Epigenome-wide DNA methylation association study of circulating IgE levels identifies novel targets for asthma
Kathryn Recto, Priyadarshini Kachroo, Tianxiao Huan, David Van Den Berg, Gha Young Lee, Helena Bui, Dong Heon Lee, Jessica Gereige, Chen Yao, Shih‐Jen Hwang, Roby Joehanes, Scott T. Weiss, Namiko Abe, Gonçalo R. Abecasis, François Aguet, Christine M. Albert, Laura Almasy, Álvaro Alonso, Seth A. Ament, Peter H. Anderson, Pramod Anugu, Deborah Applebaum‐Bowden, Kristin Ardlie, Dan E. Arking, Donna K. Arnett, Allison E. Ashley‐Koch, Stella Aslibekyan, Tim Assimes, Paul L. Auer, Dimitrios Avramopoulos, Najib Ayas, Adithya Balasubramanian, John Barnard, Kathleen C. Barnes, R. Graham Barr, Emily Barron‐Casella, Lucas Barwick, Terri H. Beaty, Gerald J. Beck, Diane M. Becker, Lewis C. Becker, Rebecca Beer, Amber L. Beitelshees, Emelia J. Benjamin, Takis Benos, Marcos Bezerra, Larry Bielak, Joshua C. Bis, Thomas W. Blackwell, John Blangero, Nathan R. Blue, Eric Boerwinkle, Donald W. Bowden, Russell P. Bowler, Jennifer A. Brody, Ulrich Broeckel, Jai Broome, Deborah Brown, Karen Bunting, Esteban G. Burchard, Carlos D. Bustamante, Erin Buth, Brian E. Cade, Jonathan Cardwell, Vincent J. Carey, Julie Carrier, April P. Carson, Cara L. Carty, Richard Casaburi, Juan P. Romero, James F. Casella, Peter J. Castaldi, Mark Chaffin, Christy Chang, Yi‐Cheng Chang, Daniel I. Chasman, Sameer Chavan, Bo-Juen Chen, Wei‐Min Chen, Yii‐Der Ida Chen, Michael Cho, Seung Hoan Choi, Lee‐Ming Chuang, Mina K. Chung, Ren‐Hua Chung, Clary B. Clish, Suzy Comhair, Matthew P. Conomos, Elaine Cornell, Adolfo Correa, Carolyn Crandall, James D. Crapo, L. Adrienne Cupples, Joanne E. Curran, Jeffrey L. Curtis, Brian Custer, Coleen Damcott, Dawood Darbar, Sean P. David, Colleen Davis
Abstract
BACKGROUND: Identifying novel epigenetic signatures associated with serum immunoglobulin E (IgE) may improve our understanding of molecular mechanisms underlying asthma and IgE-mediated diseases.
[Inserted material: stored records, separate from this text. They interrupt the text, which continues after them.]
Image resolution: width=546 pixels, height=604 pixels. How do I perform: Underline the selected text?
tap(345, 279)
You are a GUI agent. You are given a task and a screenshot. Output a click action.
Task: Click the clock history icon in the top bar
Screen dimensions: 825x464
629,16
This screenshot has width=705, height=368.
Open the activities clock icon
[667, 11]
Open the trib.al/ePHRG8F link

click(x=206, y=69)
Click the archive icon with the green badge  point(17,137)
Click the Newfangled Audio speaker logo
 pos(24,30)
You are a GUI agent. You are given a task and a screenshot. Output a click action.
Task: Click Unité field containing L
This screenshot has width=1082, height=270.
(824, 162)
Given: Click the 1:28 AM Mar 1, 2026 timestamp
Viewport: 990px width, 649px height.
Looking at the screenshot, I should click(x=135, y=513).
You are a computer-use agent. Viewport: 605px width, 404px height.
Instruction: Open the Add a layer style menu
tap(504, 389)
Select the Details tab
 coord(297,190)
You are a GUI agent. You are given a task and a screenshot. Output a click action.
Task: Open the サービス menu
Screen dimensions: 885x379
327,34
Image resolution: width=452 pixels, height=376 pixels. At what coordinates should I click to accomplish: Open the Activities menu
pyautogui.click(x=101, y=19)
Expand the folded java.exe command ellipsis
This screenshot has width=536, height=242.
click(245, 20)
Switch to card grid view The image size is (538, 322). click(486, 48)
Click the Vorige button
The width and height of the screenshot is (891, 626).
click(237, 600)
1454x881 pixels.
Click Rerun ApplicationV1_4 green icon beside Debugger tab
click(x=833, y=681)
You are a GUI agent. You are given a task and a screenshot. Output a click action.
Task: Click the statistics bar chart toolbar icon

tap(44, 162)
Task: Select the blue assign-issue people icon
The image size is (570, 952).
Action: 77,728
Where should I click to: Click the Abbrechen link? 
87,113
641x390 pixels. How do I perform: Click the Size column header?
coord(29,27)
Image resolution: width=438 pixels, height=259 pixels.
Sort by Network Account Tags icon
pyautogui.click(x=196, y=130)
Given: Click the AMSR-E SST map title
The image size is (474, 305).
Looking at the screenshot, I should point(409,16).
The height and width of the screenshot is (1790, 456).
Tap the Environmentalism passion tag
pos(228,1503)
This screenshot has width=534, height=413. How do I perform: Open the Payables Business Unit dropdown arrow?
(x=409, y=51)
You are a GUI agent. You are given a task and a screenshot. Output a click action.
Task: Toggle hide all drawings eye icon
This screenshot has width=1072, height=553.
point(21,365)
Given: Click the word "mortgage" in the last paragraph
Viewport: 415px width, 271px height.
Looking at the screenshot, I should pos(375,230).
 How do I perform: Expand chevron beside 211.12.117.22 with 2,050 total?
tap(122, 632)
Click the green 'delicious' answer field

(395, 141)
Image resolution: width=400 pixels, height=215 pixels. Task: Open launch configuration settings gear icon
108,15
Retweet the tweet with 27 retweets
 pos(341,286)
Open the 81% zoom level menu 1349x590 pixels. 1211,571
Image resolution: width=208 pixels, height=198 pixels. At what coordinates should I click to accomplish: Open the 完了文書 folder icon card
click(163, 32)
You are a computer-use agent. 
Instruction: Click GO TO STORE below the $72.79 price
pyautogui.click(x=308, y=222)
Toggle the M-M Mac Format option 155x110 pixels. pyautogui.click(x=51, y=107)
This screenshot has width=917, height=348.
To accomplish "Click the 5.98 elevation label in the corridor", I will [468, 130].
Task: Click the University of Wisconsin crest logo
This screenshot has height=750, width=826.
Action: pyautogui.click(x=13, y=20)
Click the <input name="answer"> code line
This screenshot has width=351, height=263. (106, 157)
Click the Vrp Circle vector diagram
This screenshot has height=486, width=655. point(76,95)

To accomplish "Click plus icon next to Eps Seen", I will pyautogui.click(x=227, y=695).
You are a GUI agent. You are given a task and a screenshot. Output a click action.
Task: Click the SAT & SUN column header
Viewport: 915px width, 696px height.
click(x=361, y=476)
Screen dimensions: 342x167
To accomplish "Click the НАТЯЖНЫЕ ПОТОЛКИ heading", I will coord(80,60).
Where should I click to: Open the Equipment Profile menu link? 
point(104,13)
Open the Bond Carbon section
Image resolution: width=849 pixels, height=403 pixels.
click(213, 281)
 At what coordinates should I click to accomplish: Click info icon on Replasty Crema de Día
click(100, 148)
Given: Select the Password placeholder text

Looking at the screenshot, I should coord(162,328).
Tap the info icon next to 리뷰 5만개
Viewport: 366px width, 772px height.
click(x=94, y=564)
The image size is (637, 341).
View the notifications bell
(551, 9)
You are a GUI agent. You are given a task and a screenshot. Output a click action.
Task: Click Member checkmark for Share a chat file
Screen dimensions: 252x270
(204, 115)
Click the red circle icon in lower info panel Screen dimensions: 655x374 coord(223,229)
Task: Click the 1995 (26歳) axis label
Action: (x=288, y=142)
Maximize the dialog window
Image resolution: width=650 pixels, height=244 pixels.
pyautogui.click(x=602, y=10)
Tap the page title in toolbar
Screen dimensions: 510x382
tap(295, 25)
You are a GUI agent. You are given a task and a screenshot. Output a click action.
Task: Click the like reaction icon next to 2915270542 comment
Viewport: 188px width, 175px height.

METHODS: We performed an epigenome-wide association study using whole blood from Framingham Heart Study (FHS; n = 3,471, 46% females) participants and validated results using the Childhood Asthma Management Program (CAMP; n = 674, 39% females) and the Genetic Epidemiology of Asthma in Costa Rica Study (CRA; n = 787, 41% females). Using the closest gene to each IgE-associated CpG, we highlighted biologically plausible pathways underlying IgE regulation and analyzed the transcription patterns linked to IgE-associated CpGs (expression quantitative trait methylation loci; eQTMs). Using prior UK Biobank summary data from genome-wide association studies of asthma and allergy, we performed Mendelian randomization (MR) for causal inference testing using the IgE-associated CpGs from FHS with methylation quantitative trait loci (mQTLs) as instrumental variables. FINDINGS: We identified 490 statistically significant differentially methylated CpGs associated with IgE in FHS, of which 193 (39.3%) replicated in CAMP and CRA (FDR < 0.05). Gene ontology analysis revealed enrichment in pathways related to transcription factor binding, asthma, and other immunological processes. eQTM analysis identified 124 cis-eQTMs for 106 expressed genes (FDR < 0.05). MR in combination with drug-target analysis revealed CTSB and USP20 as putatively causal regulators of IgE levels (Bonferroni adjusted P < 7.94E-04) that can be explored as potential therapeutic targets. INTERPRETATION: By integrating eQTM and MR analyses in general and clinical asthma populations, our findings provide a deeper understanding of the multidimensional inter-relations of DNA methylation, gene expression, and IgE levels. FUNDING: US NIH/NHLBI grants: P01HL132825, K99HL159234. N01-HC-25195 and HHSN268201500001I.